The mayor, Pierre Bacque, told Reuters he had recently left the French conservative party The Republicans in the aftermath of the allegations against presidential candidate Francois Fillon that he misused public funds to pay his wife for work she may not have done.

Fillon, who turns 63 on Saturday, this week promised to fight "to the end" despite the scandal and being placed under formal investigation.

"It's a democratic gesture before all else. But, moreover, it's true, several of the National Front's ideas and those of Marine Le Pen suit me. Not all of them but some," Bacque said of his endorsement of Le Pen.

Residents of Le Vaudoue expressed mixed views on the matter.

"Her political ideas, her language, all this, I like it. She really is my idol," said retiree Giselle Caille.

"She scares me. She scares me, her ideas scare me, her story scares me, her proposals too," said another village resident Nicolas, a computer scientist.

Le Pen arrived at the town hall to a cheering crowd and proceeded to a meeting room where Bacque officially signed his endorsement in front of the media and a crowd of a few dozen supporters.

"In this 2017 election, we will have the endorsements needed because we have an important number of elected officials thanks to the last regional elections, to the last municipal elections and to the last departmental elections," Le Pen said of the 500 endorsements needed to run in the presidential race.

The National Front leader also said a few words about her EU parliamentary immunity being lifted on Thursday for tweeting pictures of Islamic State violence.

"I was profoundly shocked. You know, we are used to being persecuted by all means possible and imaginable.

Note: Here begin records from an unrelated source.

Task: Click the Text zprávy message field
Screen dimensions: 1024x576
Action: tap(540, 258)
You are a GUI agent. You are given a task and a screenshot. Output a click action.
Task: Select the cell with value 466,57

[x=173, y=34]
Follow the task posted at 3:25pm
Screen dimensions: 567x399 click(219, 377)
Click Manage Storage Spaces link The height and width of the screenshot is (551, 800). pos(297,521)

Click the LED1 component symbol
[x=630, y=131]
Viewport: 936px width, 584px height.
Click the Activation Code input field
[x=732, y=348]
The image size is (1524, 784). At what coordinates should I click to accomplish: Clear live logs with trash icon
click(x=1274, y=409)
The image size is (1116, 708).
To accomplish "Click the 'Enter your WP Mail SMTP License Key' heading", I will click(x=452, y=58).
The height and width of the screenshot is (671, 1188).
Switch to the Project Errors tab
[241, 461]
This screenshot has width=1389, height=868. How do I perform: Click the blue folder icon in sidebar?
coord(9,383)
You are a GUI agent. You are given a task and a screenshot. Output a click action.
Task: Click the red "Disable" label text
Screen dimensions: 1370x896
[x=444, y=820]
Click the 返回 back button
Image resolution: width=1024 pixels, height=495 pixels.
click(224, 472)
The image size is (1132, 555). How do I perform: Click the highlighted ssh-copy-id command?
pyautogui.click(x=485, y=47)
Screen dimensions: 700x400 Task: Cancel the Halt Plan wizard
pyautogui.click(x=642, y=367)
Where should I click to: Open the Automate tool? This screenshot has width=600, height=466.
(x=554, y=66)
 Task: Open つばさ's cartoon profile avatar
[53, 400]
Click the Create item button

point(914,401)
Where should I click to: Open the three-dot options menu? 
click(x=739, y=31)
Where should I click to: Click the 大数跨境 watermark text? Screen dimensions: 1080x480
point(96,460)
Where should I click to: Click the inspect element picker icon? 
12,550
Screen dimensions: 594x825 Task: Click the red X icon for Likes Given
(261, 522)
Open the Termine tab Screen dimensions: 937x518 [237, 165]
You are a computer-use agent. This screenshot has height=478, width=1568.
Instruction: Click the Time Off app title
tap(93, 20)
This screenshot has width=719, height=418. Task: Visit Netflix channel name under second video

The last to date, I was sued by the public prosecutor's office for having wanted to defend the honour of my electors who are millions of French people and who were accused of having a ideology close to Daesh (Arabic acronym for Islamic State)," she said.

Centrist Emmanuel Macron would come top in the first round of France's presidential election ahead of far-right leader Le Pen, according to an Odoxa poll, the first to show Macron with a first-round lead.

The former economy minister would win 27 percent of the vote in the April 23 first round followed by Le Pen at 25.5, leaving conservative Francois Fillon eliminated at 19 percent, the poll showed.